**Task objective**
In the essay about spin class, how many classes did the writer promise to attend to give spin a real chance?

**Passage provided**
I took a 6 am spin class during college and thought it was one of the most miserable experiences of my life. I equivocated it with doing taxes and getting food poisoning. I was sore for days and not the good “I’m so sore because I just exercised and it worked” kind but more of the “I can’t sit down because it hurts” feeling.
In the fall of last year, 4 years since that scarring experience, I started checking out different workout studios all over LA (email me if you want to hear my @classpass pitch). After kickboxing, Pilates, circuits, and yoga, I decided to try it again- I convinced myself that since millions of people do it, like it, and get good cardio out of it, maybe spin deserves another shot. I promised myself I would go to 3 classes to give it a real chance (I still can’t seem to apply that to my dating life).
My inner dialogue went as follows…
Class 1: Yup, I still hate it. My crotch hurts, I spent an hour feeling bored, and I hate the “you can’t spin with us” tank tops.
Class 2: Okay, maybe it’s not so terrible. I’m getting a great workout and the music is decent. I can probably stomach this twice a week to mix up my cardio.
Class 3: Is this spin class or therapy?
Needless to say, I got a pair of spin shoes for Christmas.
Okay, so what’s my point?
In lots of spin classes, there’s this part I wish everyone could experience. The lights are turned low, the music emotionally builds (for example, this song), and the goal is to climb for four minutes straight.
The ground feels heavy beneath your feet, the instructor gives cues to breathe, to let things go, to think about why you came. The hill is hard. It takes emotional and physical energy. It takes thinking through what’s weighing you down and pedaling harder- using your emotional burdens to make you stronger.
But then when you feel like you can’t pedal anymore, you make it to the top of your hill. You peak over the edge, take off all of your resistance, and fly down. Your legs go faster than you thought was possible and you’re almost (gasp) having fun.
And it’s funny how it works. After facing so much resistance and pushing all the way to the top, the next hill doesn’t feel so bad. The next time you face resistance, you feel stronger. It feels easier. Your legs have been trained. They know they can do it.
It you’re climbing the hill right now- in work, in a relationship, in a move- don’t forget about the other side. The fun part, the flying. The way your legs build up resistance.
Put your head down, get lost in the music, and keep pushing.

**Information shown**

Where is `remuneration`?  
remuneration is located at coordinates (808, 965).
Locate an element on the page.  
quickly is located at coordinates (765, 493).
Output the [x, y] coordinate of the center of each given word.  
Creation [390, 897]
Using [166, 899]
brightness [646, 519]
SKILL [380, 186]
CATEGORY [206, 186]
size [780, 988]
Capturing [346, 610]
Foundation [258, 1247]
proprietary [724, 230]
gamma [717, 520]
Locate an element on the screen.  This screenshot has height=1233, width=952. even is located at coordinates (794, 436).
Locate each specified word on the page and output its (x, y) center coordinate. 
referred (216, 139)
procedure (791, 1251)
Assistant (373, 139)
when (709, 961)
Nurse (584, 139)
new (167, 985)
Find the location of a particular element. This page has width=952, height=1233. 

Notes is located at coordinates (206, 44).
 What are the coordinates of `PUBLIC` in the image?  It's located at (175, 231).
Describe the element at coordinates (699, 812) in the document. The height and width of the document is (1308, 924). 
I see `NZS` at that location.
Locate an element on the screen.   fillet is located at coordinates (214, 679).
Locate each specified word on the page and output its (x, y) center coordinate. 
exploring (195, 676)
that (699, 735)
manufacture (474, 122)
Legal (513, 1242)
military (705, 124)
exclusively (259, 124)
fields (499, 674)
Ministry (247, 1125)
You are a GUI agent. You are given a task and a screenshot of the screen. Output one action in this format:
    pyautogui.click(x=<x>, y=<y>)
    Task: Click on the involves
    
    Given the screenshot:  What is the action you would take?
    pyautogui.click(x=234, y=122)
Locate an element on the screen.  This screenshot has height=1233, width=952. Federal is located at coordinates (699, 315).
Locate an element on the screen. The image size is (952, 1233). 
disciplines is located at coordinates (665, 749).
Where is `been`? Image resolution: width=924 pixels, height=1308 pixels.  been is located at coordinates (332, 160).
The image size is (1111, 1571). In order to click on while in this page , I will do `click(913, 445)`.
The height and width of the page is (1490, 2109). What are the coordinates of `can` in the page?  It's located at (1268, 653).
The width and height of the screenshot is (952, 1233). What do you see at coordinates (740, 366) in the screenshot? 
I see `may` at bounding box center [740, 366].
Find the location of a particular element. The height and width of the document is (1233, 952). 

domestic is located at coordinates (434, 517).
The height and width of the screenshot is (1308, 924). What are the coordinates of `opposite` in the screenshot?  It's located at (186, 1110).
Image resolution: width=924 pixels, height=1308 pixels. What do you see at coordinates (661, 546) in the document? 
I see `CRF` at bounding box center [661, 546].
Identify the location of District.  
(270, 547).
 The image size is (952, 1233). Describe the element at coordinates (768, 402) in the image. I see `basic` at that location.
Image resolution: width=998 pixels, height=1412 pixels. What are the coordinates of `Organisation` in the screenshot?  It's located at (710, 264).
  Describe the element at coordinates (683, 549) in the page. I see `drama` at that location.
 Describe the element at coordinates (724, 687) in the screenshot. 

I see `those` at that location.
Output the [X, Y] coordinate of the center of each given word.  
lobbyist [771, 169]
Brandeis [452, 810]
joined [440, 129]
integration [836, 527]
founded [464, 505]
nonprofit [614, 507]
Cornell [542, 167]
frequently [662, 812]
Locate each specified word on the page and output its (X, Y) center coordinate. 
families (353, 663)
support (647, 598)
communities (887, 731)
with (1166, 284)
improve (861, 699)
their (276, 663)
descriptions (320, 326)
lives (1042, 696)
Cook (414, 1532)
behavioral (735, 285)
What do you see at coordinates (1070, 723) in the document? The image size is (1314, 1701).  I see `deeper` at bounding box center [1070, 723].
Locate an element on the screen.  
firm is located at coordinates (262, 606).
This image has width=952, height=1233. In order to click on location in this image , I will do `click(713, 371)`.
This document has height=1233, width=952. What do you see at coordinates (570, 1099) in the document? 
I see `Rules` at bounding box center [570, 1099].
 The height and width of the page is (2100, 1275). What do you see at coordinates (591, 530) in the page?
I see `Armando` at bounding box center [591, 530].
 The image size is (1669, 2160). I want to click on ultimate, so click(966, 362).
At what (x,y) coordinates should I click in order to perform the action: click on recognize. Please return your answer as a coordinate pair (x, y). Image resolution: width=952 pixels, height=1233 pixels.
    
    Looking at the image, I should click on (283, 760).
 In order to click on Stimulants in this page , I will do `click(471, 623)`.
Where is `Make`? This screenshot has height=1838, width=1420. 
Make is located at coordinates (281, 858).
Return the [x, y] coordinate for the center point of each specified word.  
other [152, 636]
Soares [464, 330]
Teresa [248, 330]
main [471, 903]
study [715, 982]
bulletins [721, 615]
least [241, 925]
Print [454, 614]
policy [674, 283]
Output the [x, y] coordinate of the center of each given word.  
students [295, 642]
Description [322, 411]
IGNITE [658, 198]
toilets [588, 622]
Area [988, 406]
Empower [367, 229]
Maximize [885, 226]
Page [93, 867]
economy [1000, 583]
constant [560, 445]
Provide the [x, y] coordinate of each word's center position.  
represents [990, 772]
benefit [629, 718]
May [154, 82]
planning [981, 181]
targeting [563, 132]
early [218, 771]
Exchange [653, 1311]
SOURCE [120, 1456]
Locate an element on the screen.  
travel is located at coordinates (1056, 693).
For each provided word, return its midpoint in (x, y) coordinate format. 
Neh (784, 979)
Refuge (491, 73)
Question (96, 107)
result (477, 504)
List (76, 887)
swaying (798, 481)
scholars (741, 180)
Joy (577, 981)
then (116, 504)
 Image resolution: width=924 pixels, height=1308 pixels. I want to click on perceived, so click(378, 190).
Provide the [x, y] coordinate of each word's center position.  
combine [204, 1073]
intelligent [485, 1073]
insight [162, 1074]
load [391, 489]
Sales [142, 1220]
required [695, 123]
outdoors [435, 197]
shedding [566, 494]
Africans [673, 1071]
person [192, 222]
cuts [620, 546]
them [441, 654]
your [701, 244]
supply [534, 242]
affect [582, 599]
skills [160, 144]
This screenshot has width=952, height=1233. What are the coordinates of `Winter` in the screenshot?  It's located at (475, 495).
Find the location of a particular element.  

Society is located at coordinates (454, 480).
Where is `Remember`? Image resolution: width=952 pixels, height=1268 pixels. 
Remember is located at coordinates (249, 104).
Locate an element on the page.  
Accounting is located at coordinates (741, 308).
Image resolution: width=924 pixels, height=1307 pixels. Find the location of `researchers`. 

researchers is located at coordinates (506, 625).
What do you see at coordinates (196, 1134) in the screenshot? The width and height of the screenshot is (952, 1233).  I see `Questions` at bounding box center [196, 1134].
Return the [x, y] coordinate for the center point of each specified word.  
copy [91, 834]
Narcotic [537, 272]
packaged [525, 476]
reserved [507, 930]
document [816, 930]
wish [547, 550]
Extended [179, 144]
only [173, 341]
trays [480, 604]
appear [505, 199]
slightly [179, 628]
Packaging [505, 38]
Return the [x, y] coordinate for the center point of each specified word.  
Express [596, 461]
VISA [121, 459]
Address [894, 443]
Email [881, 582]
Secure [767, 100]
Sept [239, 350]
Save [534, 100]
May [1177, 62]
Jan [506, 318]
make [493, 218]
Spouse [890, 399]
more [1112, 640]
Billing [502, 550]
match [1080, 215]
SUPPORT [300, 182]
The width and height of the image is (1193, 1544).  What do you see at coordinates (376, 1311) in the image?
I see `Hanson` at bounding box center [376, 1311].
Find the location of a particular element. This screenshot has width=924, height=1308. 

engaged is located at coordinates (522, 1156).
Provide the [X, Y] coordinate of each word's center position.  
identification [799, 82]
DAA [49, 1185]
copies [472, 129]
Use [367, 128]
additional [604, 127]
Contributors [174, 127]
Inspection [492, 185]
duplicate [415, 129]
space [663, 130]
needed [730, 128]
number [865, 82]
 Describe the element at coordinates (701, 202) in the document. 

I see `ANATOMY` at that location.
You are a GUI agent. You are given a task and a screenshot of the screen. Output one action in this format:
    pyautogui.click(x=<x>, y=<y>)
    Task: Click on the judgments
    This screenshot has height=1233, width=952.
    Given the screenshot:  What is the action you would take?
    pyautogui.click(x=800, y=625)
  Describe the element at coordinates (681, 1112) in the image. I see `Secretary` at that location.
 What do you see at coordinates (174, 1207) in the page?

**Answer to this exercise**
Three classes.